_Dataset content_:
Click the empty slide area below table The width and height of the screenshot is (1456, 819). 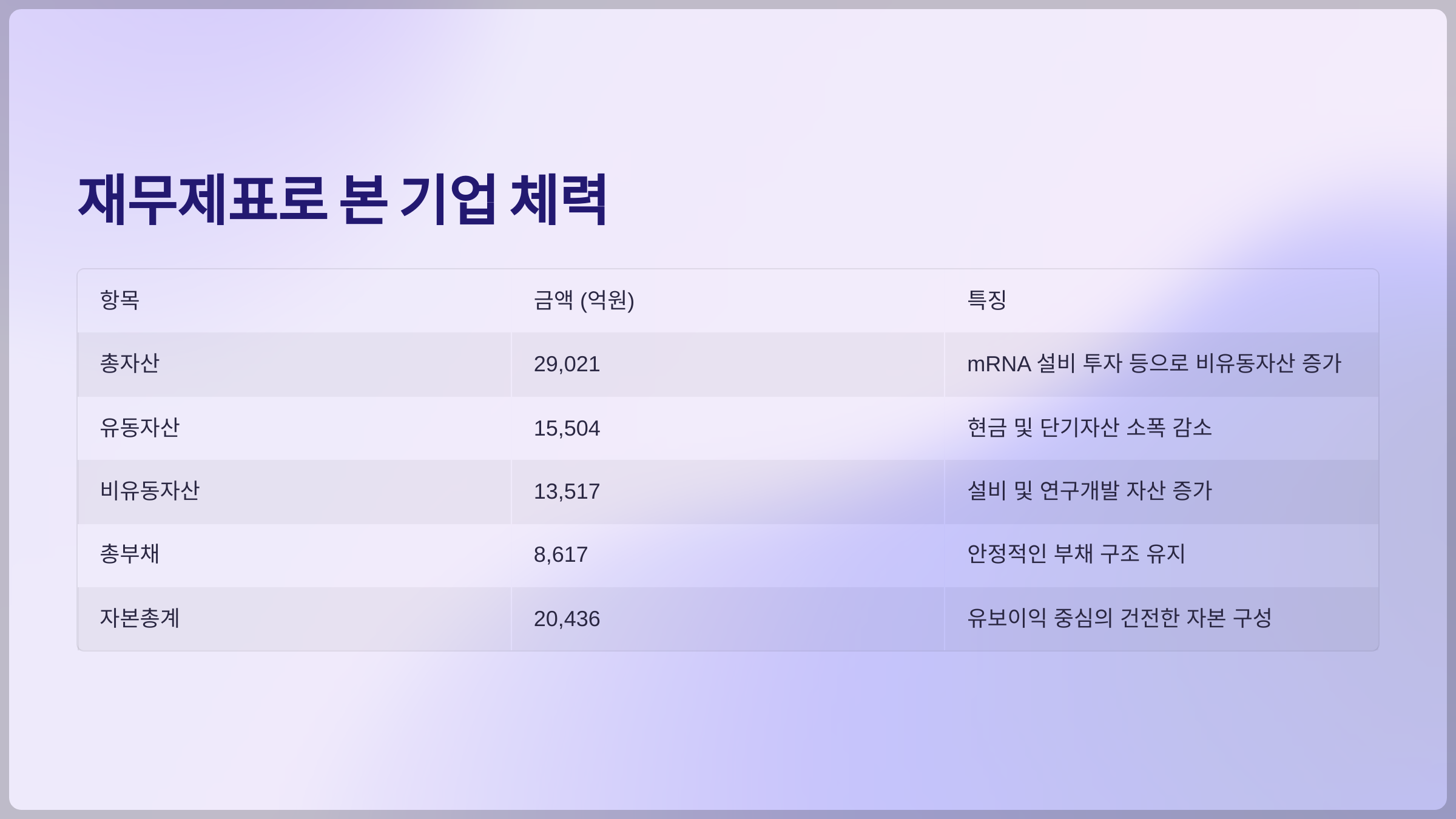click(x=728, y=728)
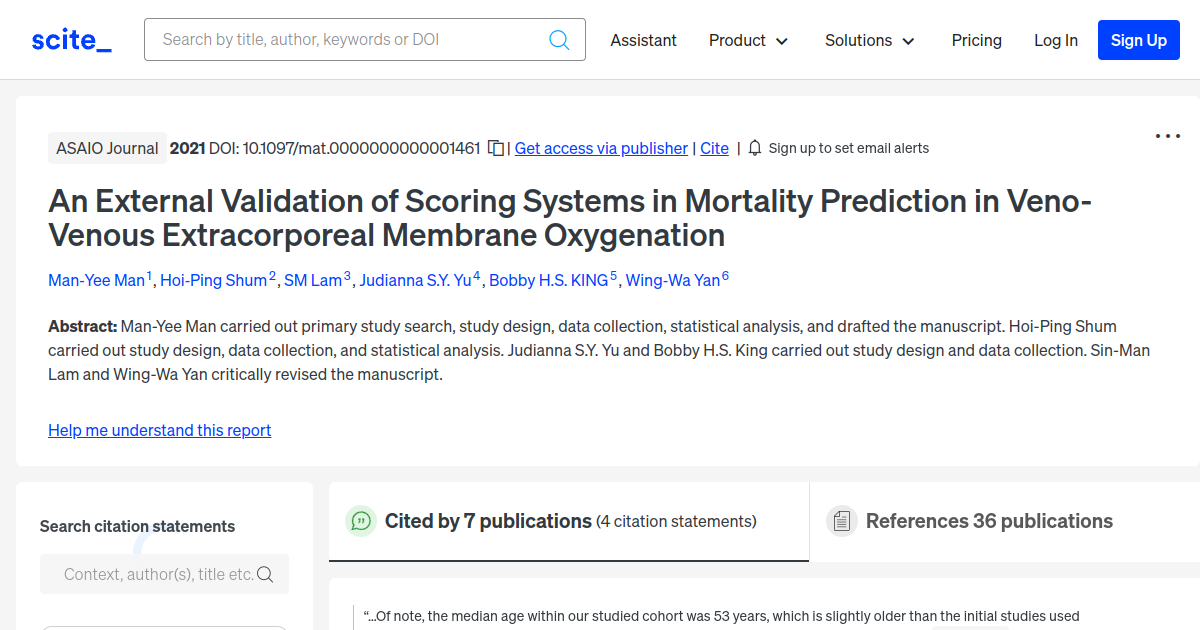Go to scite_ home via logo

coord(72,40)
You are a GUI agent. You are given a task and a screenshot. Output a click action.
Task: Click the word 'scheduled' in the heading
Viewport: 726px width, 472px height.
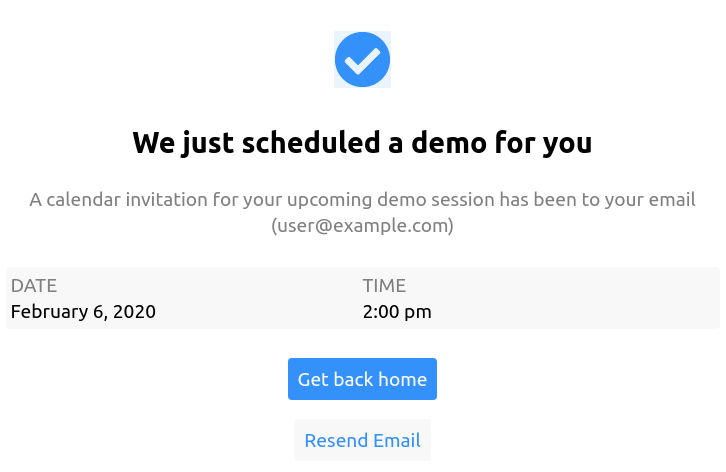click(311, 142)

_What is expected_: Extract the lines from the one containing "You are a GUI" through the end of the listing, inclusive, and reproduce them without alteration. Omit the pictures.

_Reply_:
You are a GUI agent. You are given a task and a screenshot. Output a click action.
Task: Click the word 'scheduled' in the heading
Viewport: 726px width, 472px height.
click(311, 142)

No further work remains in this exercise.